If we report a point estimate, we probably will not hit the exact population parameter. On the other hand, if we report a range of plausible values — a confidence interval — we have a good shot at capturing the parameter.

If we want to be very confident we capture the population parameter, should we use a wider interval or a smaller interval? 1 If we want to be more confident we will capture the fish, we might use a wider net. Likewise, we use a wider confidence interval if we want to be more confident that we capture the parameter.

Subsection 5.2.2 Constructing a 95% confidence interval

A point estimate is our best guess for the value of the parameter, so it makes sense to build the confidence interval around that value. The standard error, which is a measure of the uncertainty associated with the point estimate, provides a guide for how large we should make the confidence interval.

Constructing a 95% confidence interval

When the sampling distribution of a point estimate can reasonably be modeled as normal, the point estimate we observe will be within 1.96 standard errors of the true value of interest about 95% of the time. Thus, a 95% confidence interval for such a point estimate can be constructed:

\begin{gather} \text{ point estimate } \ \pm\ 1.96 \times SE\label{basic_ci_formula}\tag{5.2.1} \end{gather}

We can be 95% confident this interval captures the true value.

Compute the area between -1.96 and 1.96 for a normal distribution with mean 0 and standard deviation 1. 2 We will leave it to you to draw a picture.

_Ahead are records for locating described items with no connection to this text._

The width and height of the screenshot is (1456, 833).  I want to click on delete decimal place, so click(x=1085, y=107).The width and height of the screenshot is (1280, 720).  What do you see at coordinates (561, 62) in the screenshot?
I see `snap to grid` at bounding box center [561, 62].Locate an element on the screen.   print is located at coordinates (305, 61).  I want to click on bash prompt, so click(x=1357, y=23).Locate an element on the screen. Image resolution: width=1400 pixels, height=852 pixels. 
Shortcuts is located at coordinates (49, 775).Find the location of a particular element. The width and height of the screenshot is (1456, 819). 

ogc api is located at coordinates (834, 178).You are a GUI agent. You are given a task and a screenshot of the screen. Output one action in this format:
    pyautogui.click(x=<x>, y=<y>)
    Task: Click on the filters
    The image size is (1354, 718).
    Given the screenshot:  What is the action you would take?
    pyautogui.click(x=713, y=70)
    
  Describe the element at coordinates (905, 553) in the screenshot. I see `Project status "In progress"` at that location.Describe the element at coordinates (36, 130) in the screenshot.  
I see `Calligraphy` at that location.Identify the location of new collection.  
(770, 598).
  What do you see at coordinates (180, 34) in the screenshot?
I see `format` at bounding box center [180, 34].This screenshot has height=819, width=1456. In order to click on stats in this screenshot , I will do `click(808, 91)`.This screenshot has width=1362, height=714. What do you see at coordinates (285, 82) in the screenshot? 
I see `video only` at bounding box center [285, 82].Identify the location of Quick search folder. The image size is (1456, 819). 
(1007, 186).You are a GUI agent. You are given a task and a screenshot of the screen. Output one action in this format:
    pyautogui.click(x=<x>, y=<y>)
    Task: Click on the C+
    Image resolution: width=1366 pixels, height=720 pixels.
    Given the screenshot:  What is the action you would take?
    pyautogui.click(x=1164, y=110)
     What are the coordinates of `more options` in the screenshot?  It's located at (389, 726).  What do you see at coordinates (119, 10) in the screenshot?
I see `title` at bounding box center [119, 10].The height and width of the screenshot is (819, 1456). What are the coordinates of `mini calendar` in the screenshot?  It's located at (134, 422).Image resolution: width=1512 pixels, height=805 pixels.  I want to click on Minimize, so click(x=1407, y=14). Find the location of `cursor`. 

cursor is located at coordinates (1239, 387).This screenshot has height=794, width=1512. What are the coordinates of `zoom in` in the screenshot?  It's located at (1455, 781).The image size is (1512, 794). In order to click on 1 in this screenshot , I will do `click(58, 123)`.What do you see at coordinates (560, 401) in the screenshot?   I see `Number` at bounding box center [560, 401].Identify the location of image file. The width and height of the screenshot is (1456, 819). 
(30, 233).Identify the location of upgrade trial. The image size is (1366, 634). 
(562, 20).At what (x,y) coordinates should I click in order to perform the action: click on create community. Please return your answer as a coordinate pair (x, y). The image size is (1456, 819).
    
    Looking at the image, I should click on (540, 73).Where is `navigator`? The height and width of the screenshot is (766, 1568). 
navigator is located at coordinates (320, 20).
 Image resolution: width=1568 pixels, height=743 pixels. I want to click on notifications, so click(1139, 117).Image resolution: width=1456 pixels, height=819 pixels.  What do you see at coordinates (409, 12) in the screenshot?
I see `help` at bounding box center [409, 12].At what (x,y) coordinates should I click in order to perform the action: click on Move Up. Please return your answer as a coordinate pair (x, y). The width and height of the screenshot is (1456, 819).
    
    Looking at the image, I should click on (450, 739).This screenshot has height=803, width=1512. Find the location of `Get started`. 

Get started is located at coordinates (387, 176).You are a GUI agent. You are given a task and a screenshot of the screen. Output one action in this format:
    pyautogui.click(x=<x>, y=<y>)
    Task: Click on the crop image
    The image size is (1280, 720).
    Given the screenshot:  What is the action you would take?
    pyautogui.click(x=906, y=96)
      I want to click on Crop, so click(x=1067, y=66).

The Z-scores are \(Z_{left} = -1.96\) and \(Z_{right} = 1.96\text{.}\) The area between these two Z-scores is \(0.9500\text{.}\) This is where “1.96” comes from in the 95% confidence interval formula.

The point estimate from the smoking example was 15%. In the next chapters we will determine when we can apply a normal model to a point estimate. For now, assume that the normal model is reasonable. The standard error for this point estimate was calculated to be \(SE = 0.04\text{.}\) Construct a 95% confidence interval.

Solution
\begin{align*} \text{ point estimate } \ \amp \pm \ 1.96\times SE\\ 0.15\ \amp \pm \ 1.96\times 0.04\\ (0.0716\amp \text{ , } 0.2284) \end{align*}

We are 95% confident that the true percent of smokers in this population is between 7.16% and 22.84%.

Based on the confidence interval above, is there evidence that a smaller proportion smoke in this county than in the state as a whole? The proportion that smoke in the state is known to be 0.20.

Solution

While the point estimate of 0.15 is lower than 0.20, this deviation is likely due to random chance. Because the confidence interval includes the value 0.20, 0.20 is a reasonable value for the proportion of smokers in the county. Therefore, based on this confidence interval, we do not have evidence that a smaller proportion smoke in the county than in the state.

In Section 1.1 we encountered an experiment that examined whether implanting a stent in the brain of a patient at risk for a stroke helps reduce the risk of a stroke. The results from the first 30 days of this study, which included 451 patients, are summarized in Table 5.2.6. These results are surprising! The point estimate suggests that patients who received stents may have a higher risk of stroke: \(p_{trmt} - p_{ctrl} = 0.090\text{.}\)

stroke no event Total
treatment 33 191 224
control 13 214 227
Total 46 405 451
Table 5.2.6 Descriptive statistics for 30-day results for the stent study.

Consider the stent study and results. The conditions necessary to ensure the point estimate \(p_{trmt} - p_{ctrl} = 0.090\) is nearly normal have been verified for you, and the estimate's standard error is \(SE = 0.028\text{.}\) Construct a 95% confidence interval for the change in 30-day stroke rates from usage of the stent.

Solution

The conditions for applying the normal model have already been verified, so we can proceed to the construction of the confidence interval:

\begin{align*} \text{ point estimate } \ \amp \pm \ 1.96\times SE\\ 0.090\ \amp \pm \ 1.96 \times 0.028\\ (0.035\amp \text{ , } 0.145) \end{align*}

We are 95% confident that implanting a stent in a stroke patient's brain. Since the entire interval is greater than 0, it means the data provide statistically significant evidence that the stent used in the study increases the risk of stroke, contrary to what researchers had expected before this study was published!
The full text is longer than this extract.